══ ОТРЫВОК ДЛЯ ЧТЕНИЯ

Но как же тогда при всех этих непомерных сложностях один-единственный студент, хотя и гениальный, делал всю операцию от начала и до конца, используя только самостоятельно разработанное и изготовленное им же сердце?! И всё выдерживал! И оперируемые собаки выдерживали! И со всем он справлялся! И даже ни у кого не консультировался, поскольку всё равно никто и ничего посоветовать ему не смог бы! И без миллионов долларов как-то обходился!
Почему никто из хирургического окружения Демихова о подобных операциях не то чтобы не мечтал, но даже не считал их возможными! Мне трудно представить, что не нашлось никого, кто не попробовал бы перенять столь драгоценный опыт! Так в жизни просто не бывает – всегда находится кто-то ищущий, амбициозный, в конце концов, просто добросовестный, думающий наперед о своих пациентах. Но рядом с Демиховым никого почему-то не оказалось.
По-моему, такое могло произойти лишь в одном случае – другим делать такие операции не разрешали! Да и самому Демихову мешали и угрожали. И факты из его жизни моё предположение подтверждали.
Ладно! Эти вопросы я еще как-то сумел переварить, но…
Вернусь к пришиванию на законное место хотя бы своей собственной, то есть, родной головы! Я имею в виду голову собаки.
Допускаю, что вернуть всё в прежнее состояние, которое было продумано и создано природой, еще как-то можно! Разумеется, при особых знаниях, умениях, навыках, при наличии специального оборудования и медикаментов. Но как приделать вторую голову? Куда ее приделать, если место для нее природой не предусмотрено?!

════
══ ИСХОДНЫЕ ДАННЫЕ

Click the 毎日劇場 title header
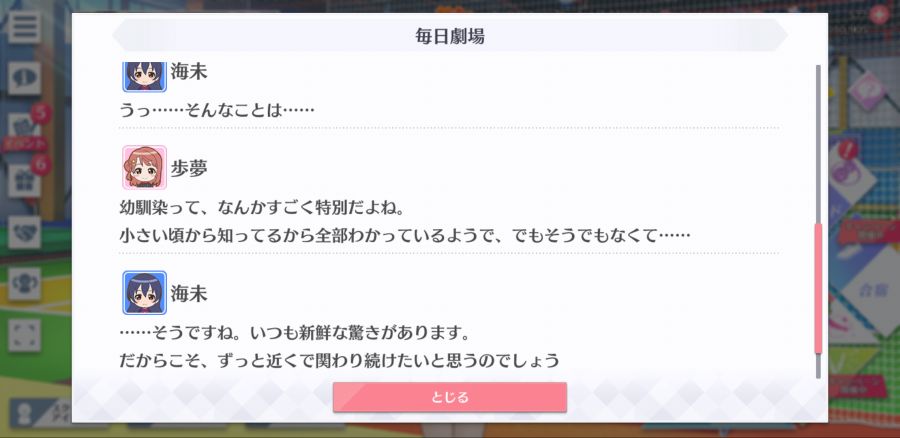Screen dimensions: 900x438 coord(449,36)
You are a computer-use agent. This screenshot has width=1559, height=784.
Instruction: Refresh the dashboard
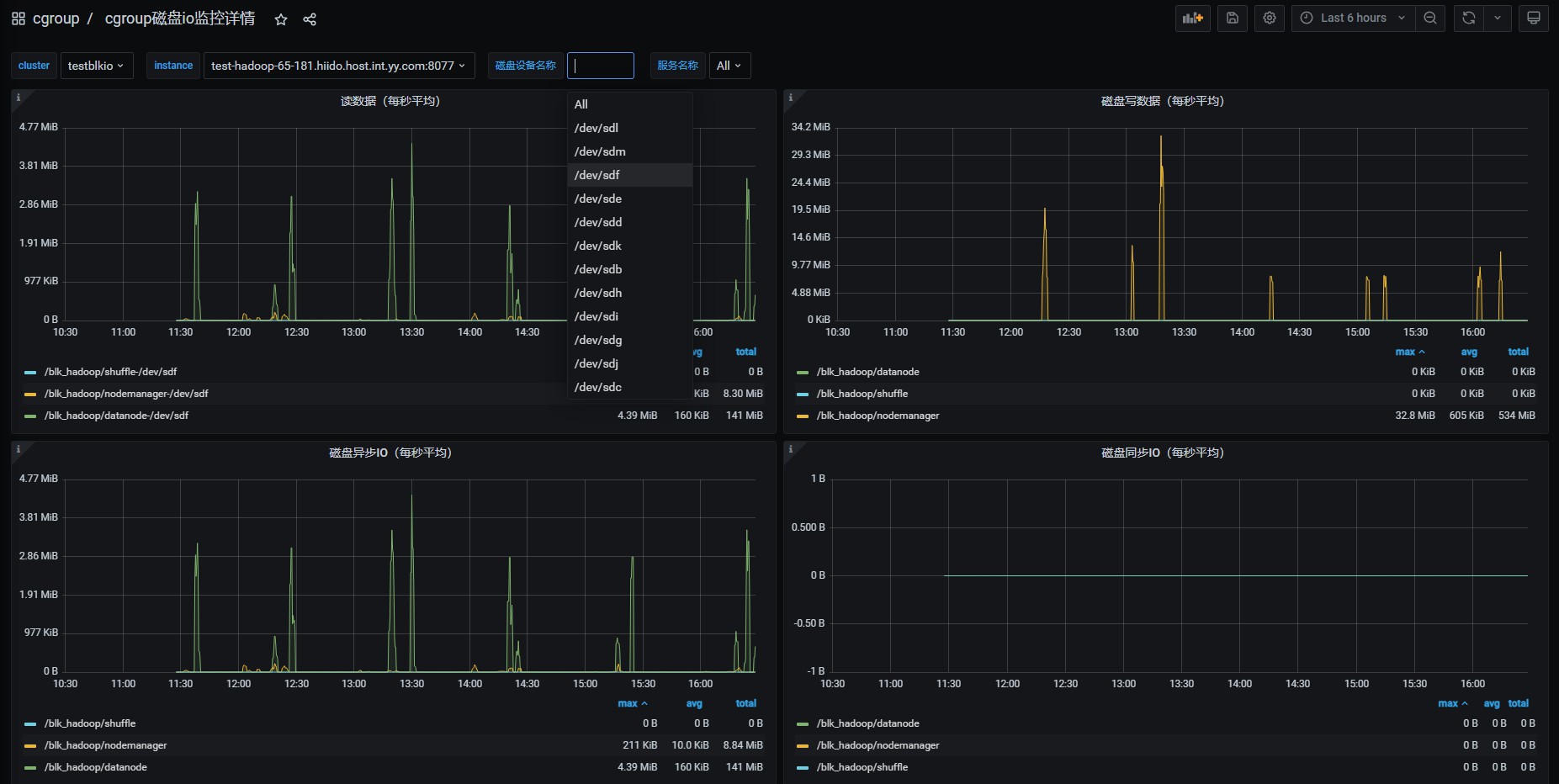1468,18
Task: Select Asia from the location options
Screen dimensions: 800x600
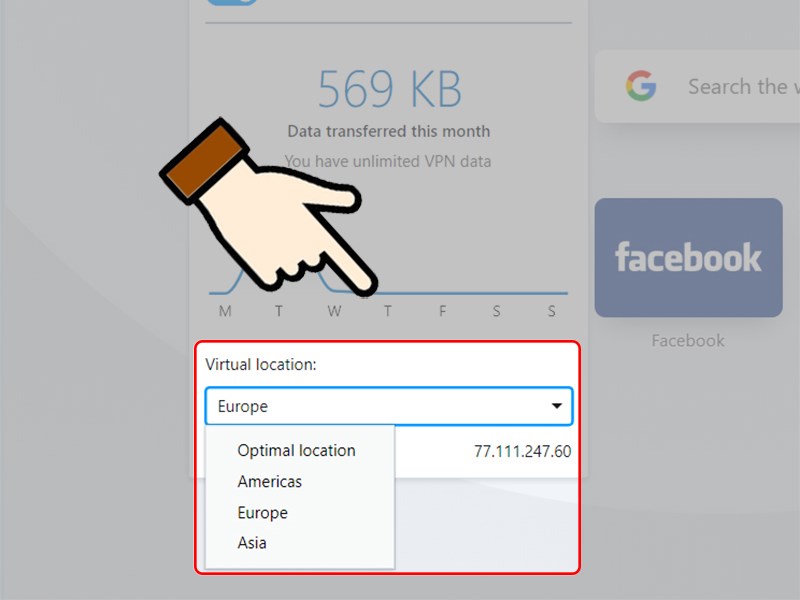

════

ЧТО ТРЕБУЕТСЯ — Перепишите слово в слово часть отрывка о Демихове от «Но как же тогда» до «почему-то не оказалось.». Опирайтесь только на отрывок о Демихове.

ОТВЕТ —
Но как же тогда при всех этих непомерных сложностях один-единственный студент, хотя и гениальный, делал всю операцию от начала и до конца, используя только самостоятельно разработанное и изготовленное им же сердце?! И всё выдерживал! И оперируемые собаки выдерживали! И со всем он справлялся! И даже ни у кого не консультировался, поскольку всё равно никто и ничего посоветовать ему не смог бы! И без миллионов долларов как-то обходился!
Почему никто из хирургического окружения Демихова о подобных операциях не то чтобы не мечтал, но даже не считал их возможными! Мне трудно представить, что не нашлось никого, кто не попробовал бы перенять столь драгоценный опыт! Так в жизни просто не бывает – всегда находится кто-то ищущий, амбициозный, в конце концов, просто добросовестный, думающий наперед о своих пациентах. Но рядом с Демиховым никого почему-то не оказалось.